But sometimes responding (or not) might also be about the asker being annoyed. When I ask a question and get 8 people saying "you need a lawyer" that makes it seem like they didn't preview and, frankly, it made me feel pretty stupid. It becomes sort of a "okay, I get that. Barring that, what else do you suggest?" and if one expresses that and responds, then one ALSO feels like an ungrateful turd. Sure, yeah, I shouldn't be annoyed and expect the exact right answer when I ask a question on AskMe, but if that's the case, the answerer shouldn't have an expectation, either, right?
posted by liketitanic at 12:23 PM on May 3, 2008 [1 favorite]


I don't spend time answering questions that I don't have the time to answer. (Well, unless I'm really procrastinating.) Most of the time I don't even go back to find out what happened, unless I'm really interested in the subject matter. I put in my 2 cents, hope someone found it useful, and go read something else. AskMe is not about vindication or gratitude for me. It's a forum, a message board. If I were to email someone personally with a thoughtful answer, and we'd had some previous interaction, I'd think it was rude if they didn't reply.
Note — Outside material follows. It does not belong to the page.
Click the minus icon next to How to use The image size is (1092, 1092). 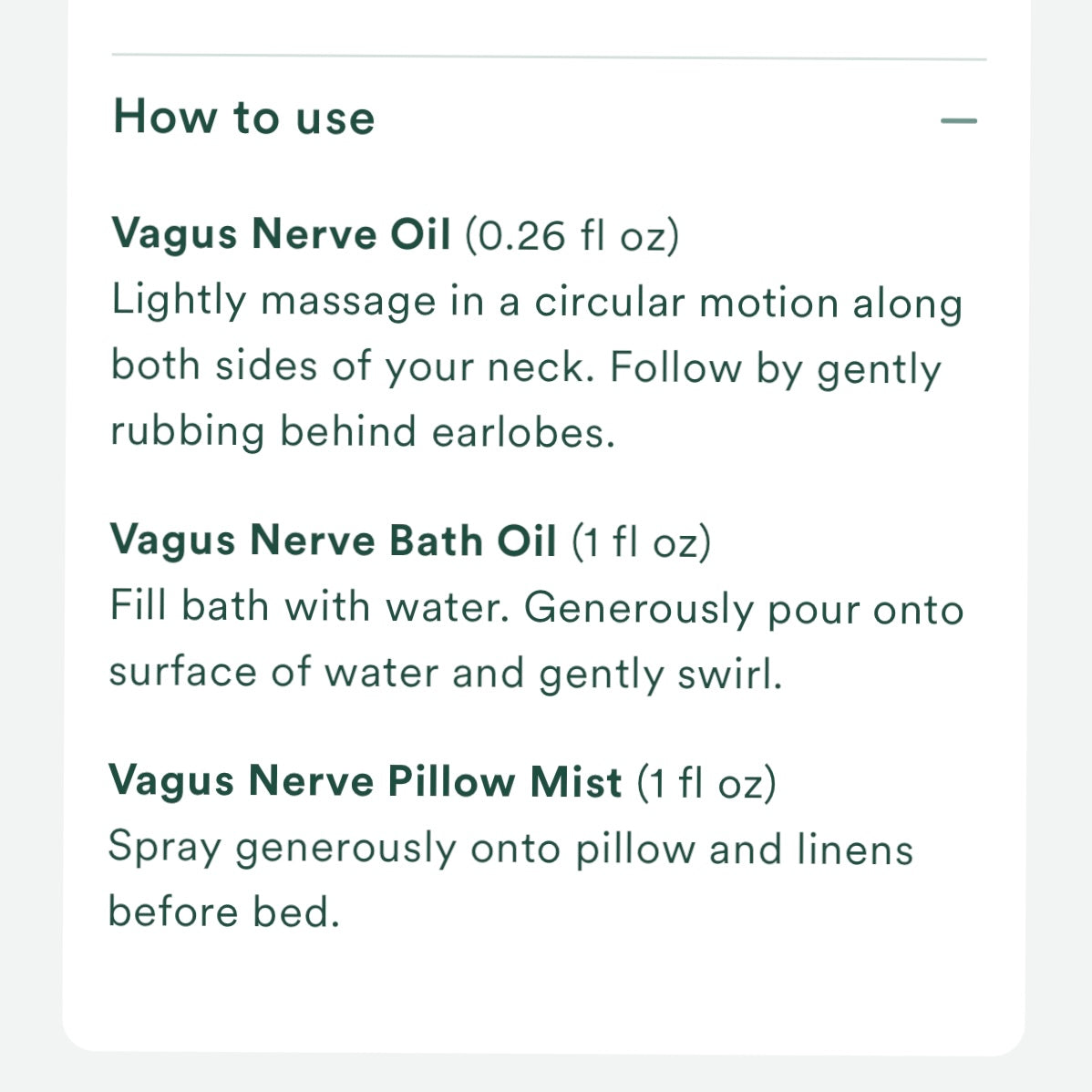click(960, 118)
I wouldn't think it was rude if I were a complete stranger to them, offering them advice (even though they'd asked for it).
posted by desjardins at 12:23 PM on May 3, 2008


I'd like to thank you, amyms, for posting this, and I'd like to thank everyone who answered in the thread.
posted by jasper411 at 12:24 PM on May 3, 2008 [1 favorite]
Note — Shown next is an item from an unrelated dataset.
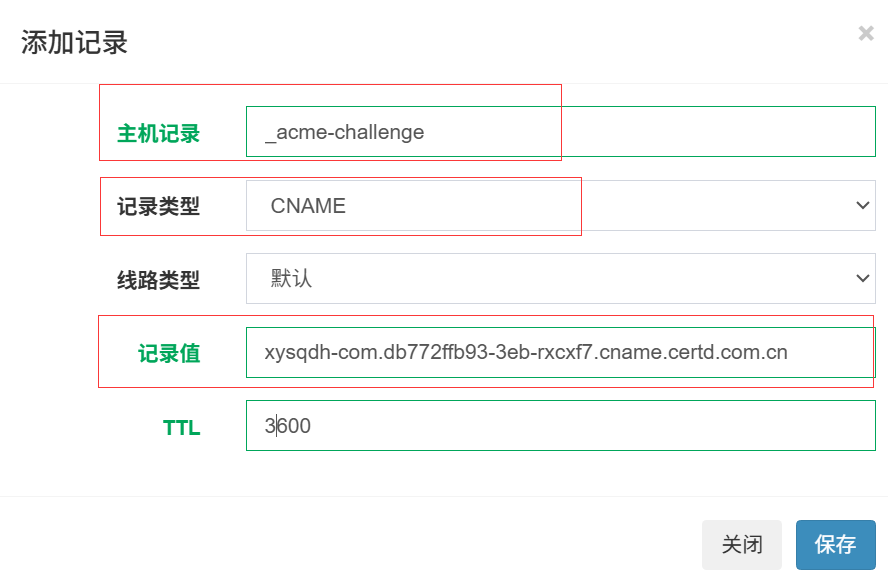Image resolution: width=888 pixels, height=588 pixels.
Task: Click the 记录类型 label
Action: click(159, 206)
I'd like to thank you, amyms, for posting this, and I'd like to thank everyone who answered in the thread.

Yeah, that's a nice sentiment and all but fuck you.



Sorry couldn't resist. Well, coulda, but didn't.
posted by Fuzzy Skinner at 1:00 PM on May 3, 2008 [2 favorites]




Don't forget you can tag your AskMe with "resolved" when it's been, er, resolved.
posted by loiseau at 1:17 PM on May 3, 2008 [1 favorite]


w/o getting bogged down in something that's essentially silly, but because I commented up thread, the following is what OP was speaking to:
When someone asks a question, and maybe one person nails it in the first 10 minutes, or perhaps dozens chime in (like this weeks essay thread). No one wants flowers and thank you notes. Just a simple response. Mark one or more as best answer. If there isn't a best answer, maybe fav a good comment or two. If nothing else, than yeah, a thanks for yr time strikes me as basic human decency. Of course I'm from the South, but I've observed this bit of human kindness in other happy places, such as China and the Caribbean Islands. Ukraine and the NE USA not so much.
It's simply demonstrating the the questioner checked back in and read the replies. Because if he/she doesn't, replying to the next question they have may not be something many are in any rush to do.
posted by dawson at 1:26 PM on May 3, 2008


I am certain that this wasn't the purpose, but this MeTa has overwhelmed me with guilt. I had a question a bit ago and didn't report back on the problem's resolution. I didn't have a resolution, despite the helpful answers I received. Everyone was very kind and I appreciated it deeply.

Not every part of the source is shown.